>> start Dataset records

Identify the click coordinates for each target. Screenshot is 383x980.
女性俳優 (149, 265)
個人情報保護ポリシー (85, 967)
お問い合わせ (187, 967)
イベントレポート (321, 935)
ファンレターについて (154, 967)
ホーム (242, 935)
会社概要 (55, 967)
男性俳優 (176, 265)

>> end Dataset records

Job:
Please return every one of the records above word for word, without any changes.

Complete response:
Identify the click coordinates for each target. Screenshot is 383x980.
女性俳優 (149, 265)
個人情報保護ポリシー (85, 967)
お問い合わせ (187, 967)
イベントレポート (321, 935)
ファンレターについて (154, 967)
ホーム (242, 935)
会社概要 (55, 967)
男性俳優 (176, 265)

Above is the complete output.